• **AUSGANGSTEXT**:
^^^^

Womöglich aufgrund der Ausgangssperre lassen sich Wildgänse und Möwen am Schlossplatz und im Schlossgarten nieder und genießen die Abwesenheit von Menschen. Das führt zwar auch zu Vogelkot – die Parkpflege greift aber nicht ein.

Digital Desk: Sascha Maier (sma)

Stuttgart - Wenn der Mensch verschwindet, erobert die Natur ihren Lebensraum zurück, heißt es. Auch in Stuttgart verschwinden Menschen – seltener ganz, aber seit der aufgrund des Coronavirus geltenden Ausgangssperre ab 20 Uhr zumindest aus den Parkflächen der Stadt, Hundehalter und wenige andere ausgenommen. Auf dem Schlossplatz und am Eckensee ist seitdem zu beobachten, dass sich dort wieder mehr Wildvögel niederlassen. Während Möwen den Eckensee für sich entdeckt haben, fühlen sich Gänse offenbar am Schlossplatz heimisch.

 

Diese Beobachtungen decken sich auch mit einer Theorie der Wilhelma, die in Stuttgart für die Parkpflege der Liegenschaften des Landes und damit auch für Schlossplatz und Schlossgarten zuständig ist. „Wir gehen davon auf, dass sich die Gänse weiter vorwagen, weil es auf dem Schlossplatz ruhiger zugeht, um sich von den Rasenflächen Gras zu zupfen“, sagt Harald Knitter, Pressesprecher der Wilhelma. Das tun sie in großen Scharen. Und das führt zu viel Gänsekot.

Manche Spaziergänger berichten, dass sich das Überqueren des Schlossplatzes ein wenig wie ein Spießrutenlauf gestaltet. Ganz so dramatisch sehen es die Parkpfleger nicht. „Wir stellen zumindest keinen erheblich höheren Verschmutzungsgrad fest“, sagt Knitter – trotzdem habe man die Entwicklung am Schlossplatz genauer ins Auge gefasst.

^^^^

Datensatzeinträge

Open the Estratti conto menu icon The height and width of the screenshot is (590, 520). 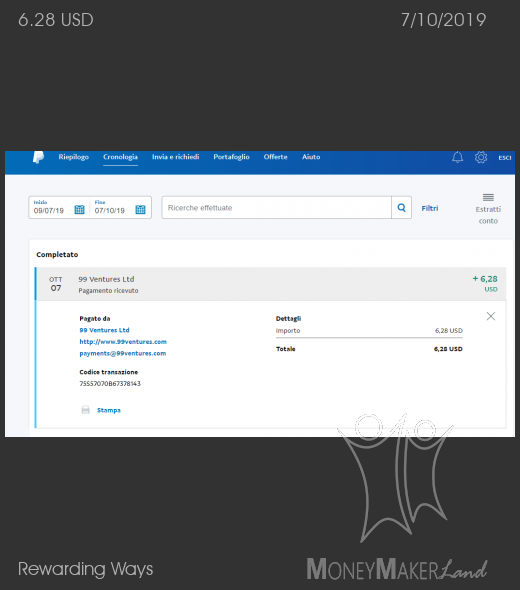click(488, 197)
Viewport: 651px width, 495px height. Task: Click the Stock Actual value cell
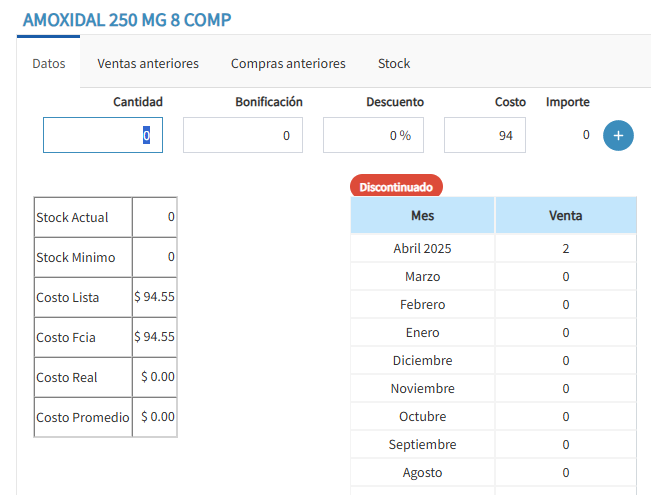click(155, 217)
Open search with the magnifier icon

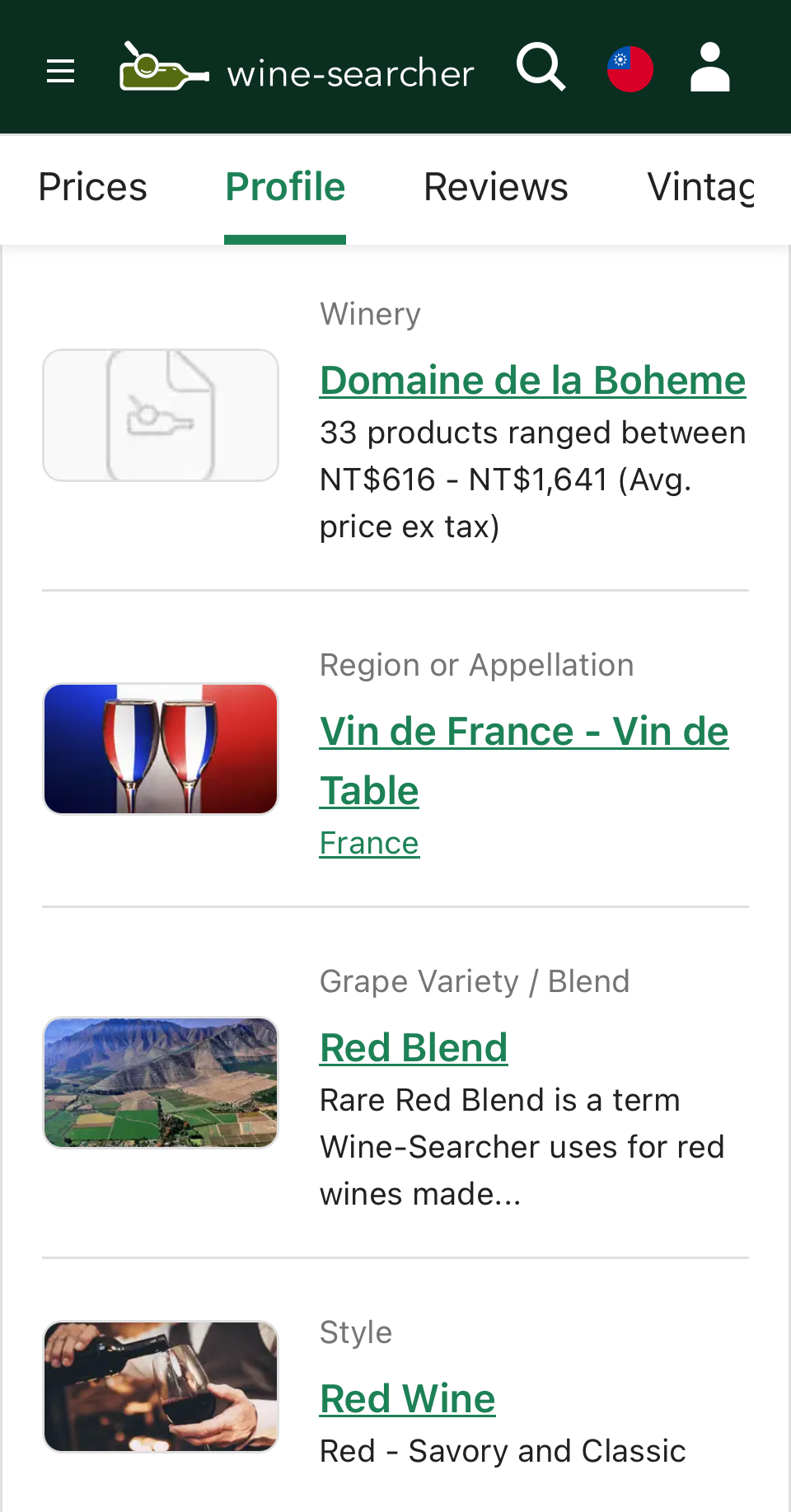[x=541, y=68]
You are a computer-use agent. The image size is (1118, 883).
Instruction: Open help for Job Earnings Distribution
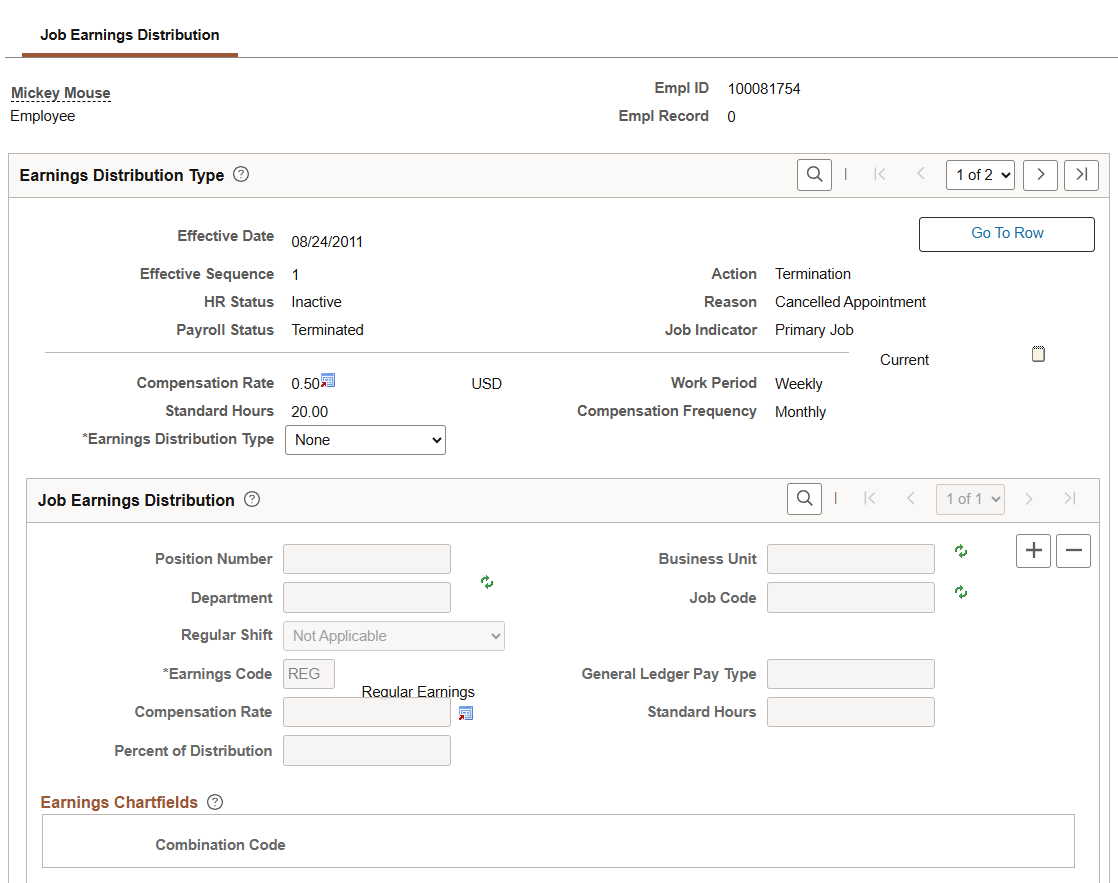[x=252, y=499]

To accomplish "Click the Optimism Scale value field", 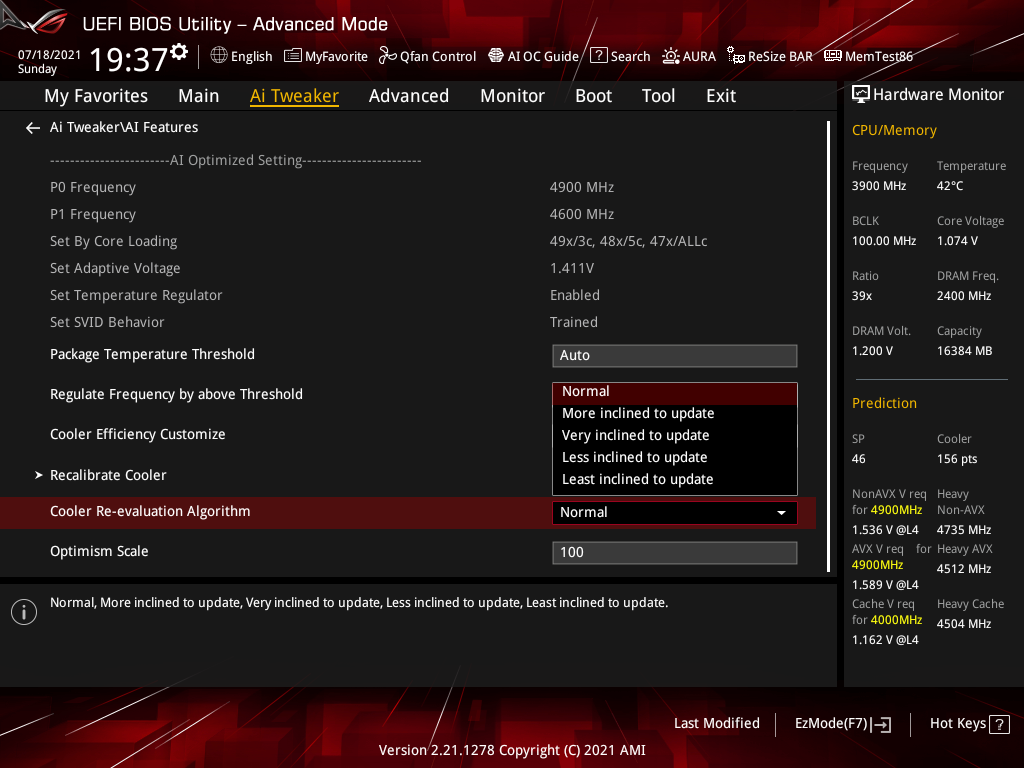I will click(674, 552).
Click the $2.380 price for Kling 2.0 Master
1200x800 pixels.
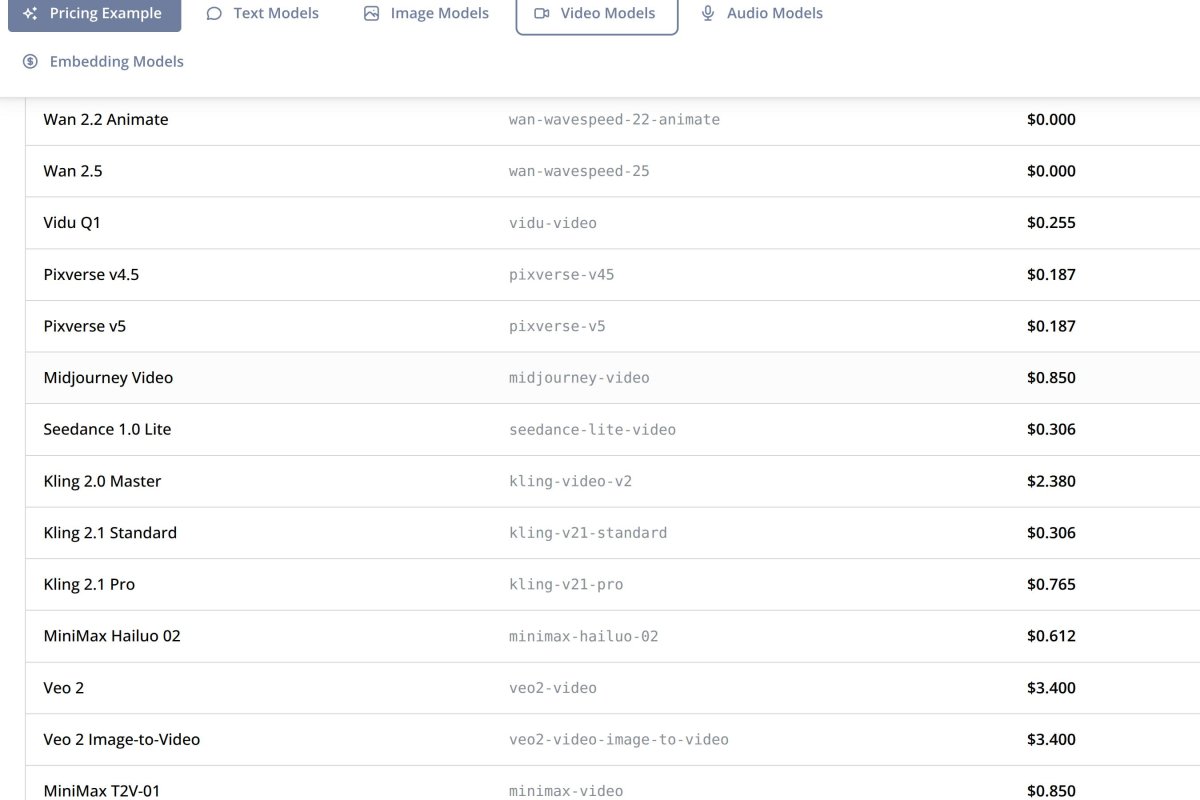click(x=1051, y=481)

^^^^

• **ZU LÖSENDE AUFGABE**:
Gib den Absatz aus dem Ausgangstext über die Wildvögel am Schlossplatz, der mit „Diese Beobachtungen decken sich“ beginnt, als kurze Stichpunktliste wieder. Die wichtigsten Fakten sollen erhalten bleiben.

• **LÖSUNG**:
- Die Beobachtungen passen zu einer Theorie der Wilhelma.
- Die Wilhelma ist in Stuttgart für die Parkpflege der Liegenschaften des Landes zuständig, also auch für Schlossplatz und Schlossgarten.
- Laut Wilhelma-Pressesprecher Harald Knitter wagen sich die Gänse weiter vor, weil es auf dem Schlossplatz ruhiger zugeht. Dort zupfen sie Gras von den Rasenflächen.
- Sie tun das in großen Scharen, was zu viel Gänsekot führt.